Sufficient to such a man is this punishment. — Better, perhaps, this censure, or rebuke: the Greek word epitimia being different from those in Matthew 25:46, and in Hebrews 10:29. It is natural to infer that this was somewhat after the pattern of the course marked out in 1 Corinthians 5:3. A meeting of the Church had been held, and the man delivered to Satan. Possibly this was followed by some suffering of body, supernaturally inflicted, or coming as the natural consequence (not less divine because natural) of remorse and shame. It was almost certainly followed by ex-communication and exclusion from religious and social fellowship. St. Paul had clearly heard what it had been, and thought that it had been enough.
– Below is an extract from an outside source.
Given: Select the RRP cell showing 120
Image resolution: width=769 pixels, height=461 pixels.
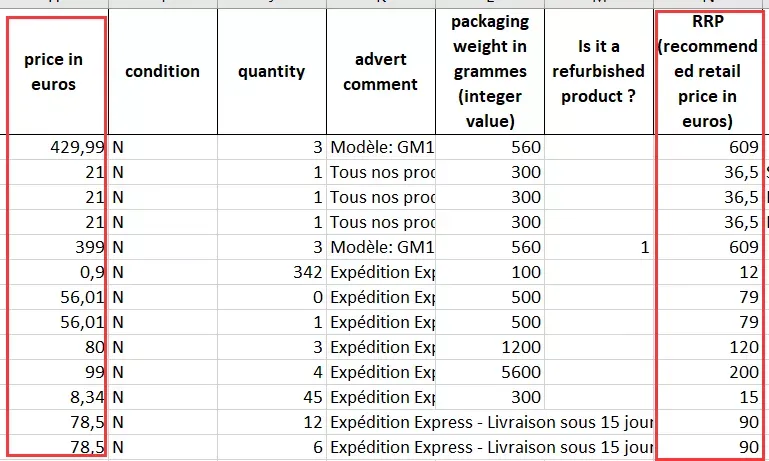Looking at the screenshot, I should pyautogui.click(x=708, y=347).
Which was inflicted of many. — Actually, by the majority. The decision, then, had not been unanimous. The minority may have been either members of the Judaising “Cephas “party, resenting what they would look upon as St. Paul’s dictation, and perhaps falling back on the Jewish casuistry, which taught that all the natural relationships of a proselyte were cancelled by his conversion; or the party of license, against whom the Apostle reasons in 1 Corinthians 6-8, and who boasted of their freedom. The Passover argument and the form of the sentence in 1 Corinthians 5 alike suggest the idea that the offender and those who defended him were Jews. On the other hand, see Note on 2 Corinthians 7:12.